▶ **WRITTEN TASK**:
Rewrite the lines in the records starting at "Increase child agents" and ending at "will (x=656, y=172).", replacing "dropdown" with "menu" and keeping everything else the same.

▶ **Source records**:
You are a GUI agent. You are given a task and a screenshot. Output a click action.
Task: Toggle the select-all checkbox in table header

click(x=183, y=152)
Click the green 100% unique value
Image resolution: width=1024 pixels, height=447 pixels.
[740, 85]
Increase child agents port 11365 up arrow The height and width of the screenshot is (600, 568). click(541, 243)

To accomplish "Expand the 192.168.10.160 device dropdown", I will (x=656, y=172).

==

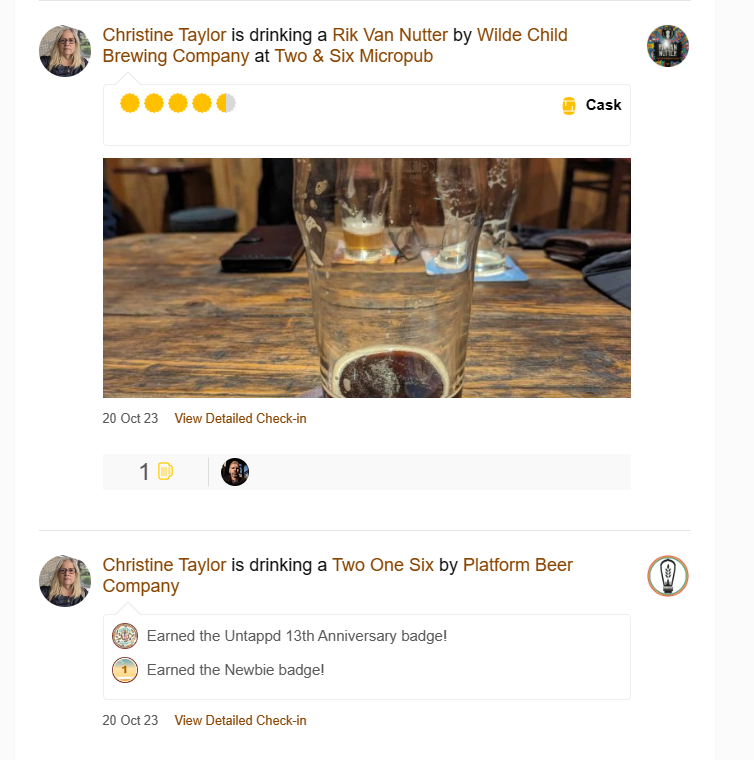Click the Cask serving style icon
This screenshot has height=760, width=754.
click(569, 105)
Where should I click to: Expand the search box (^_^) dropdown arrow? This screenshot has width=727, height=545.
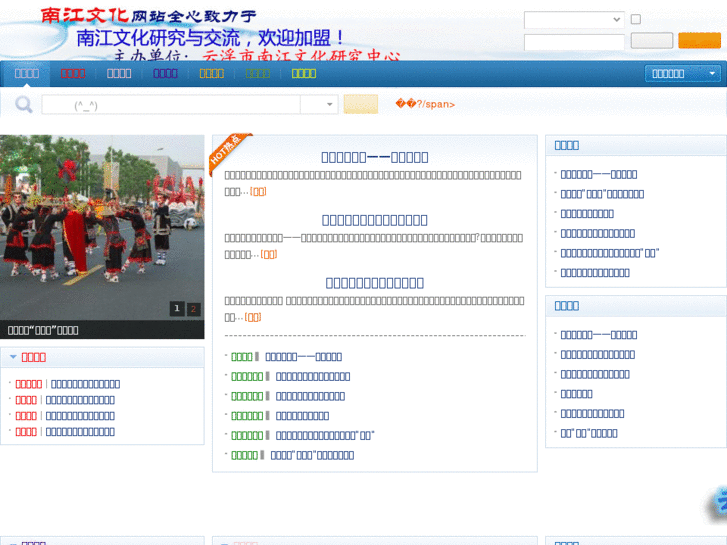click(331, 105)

...

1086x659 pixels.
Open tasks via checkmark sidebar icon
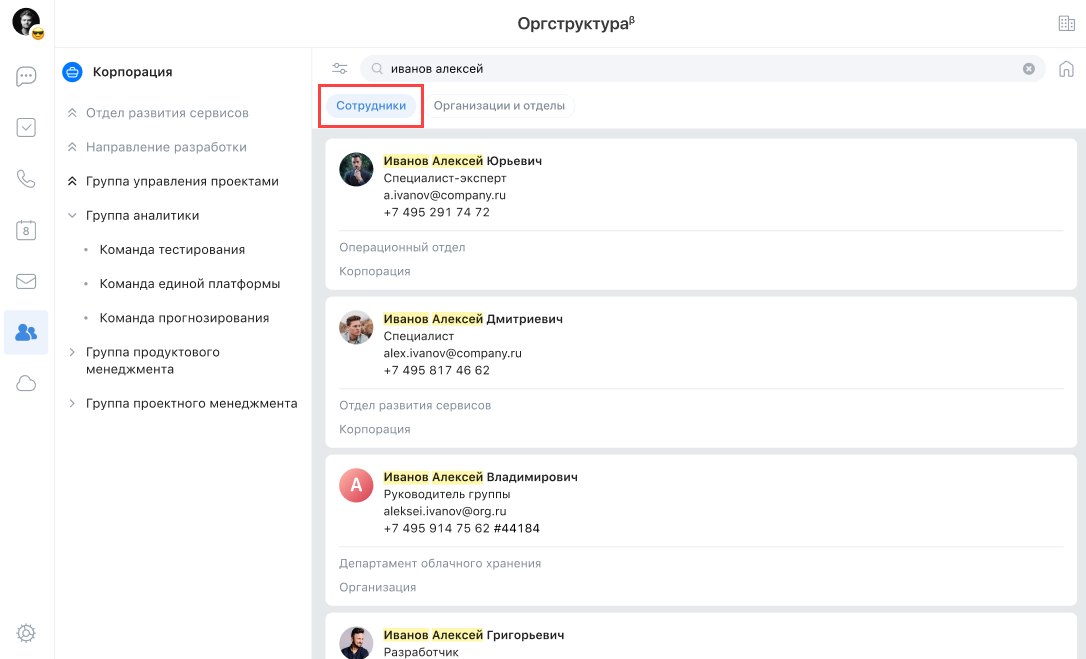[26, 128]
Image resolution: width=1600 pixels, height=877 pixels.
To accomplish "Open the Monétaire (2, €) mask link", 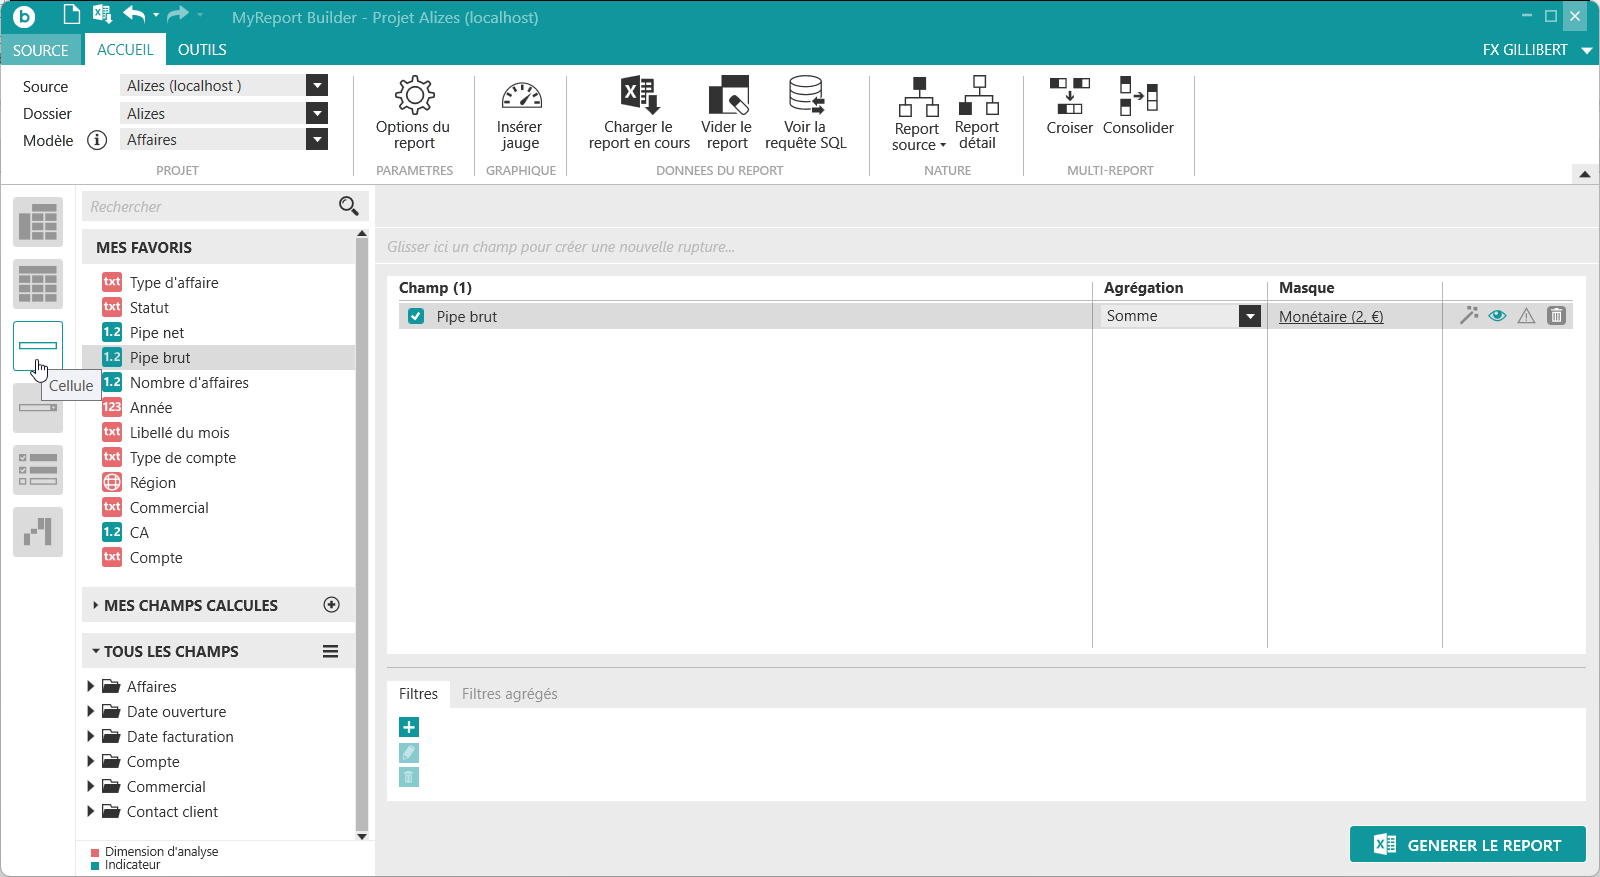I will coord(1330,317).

▶ **PROBLEM SOLUTION**:
Increase child agents port 11365 up arrow The height and width of the screenshot is (600, 568). click(541, 243)

To accomplish "Expand the 192.168.10.160 device menu", I will (x=656, y=172).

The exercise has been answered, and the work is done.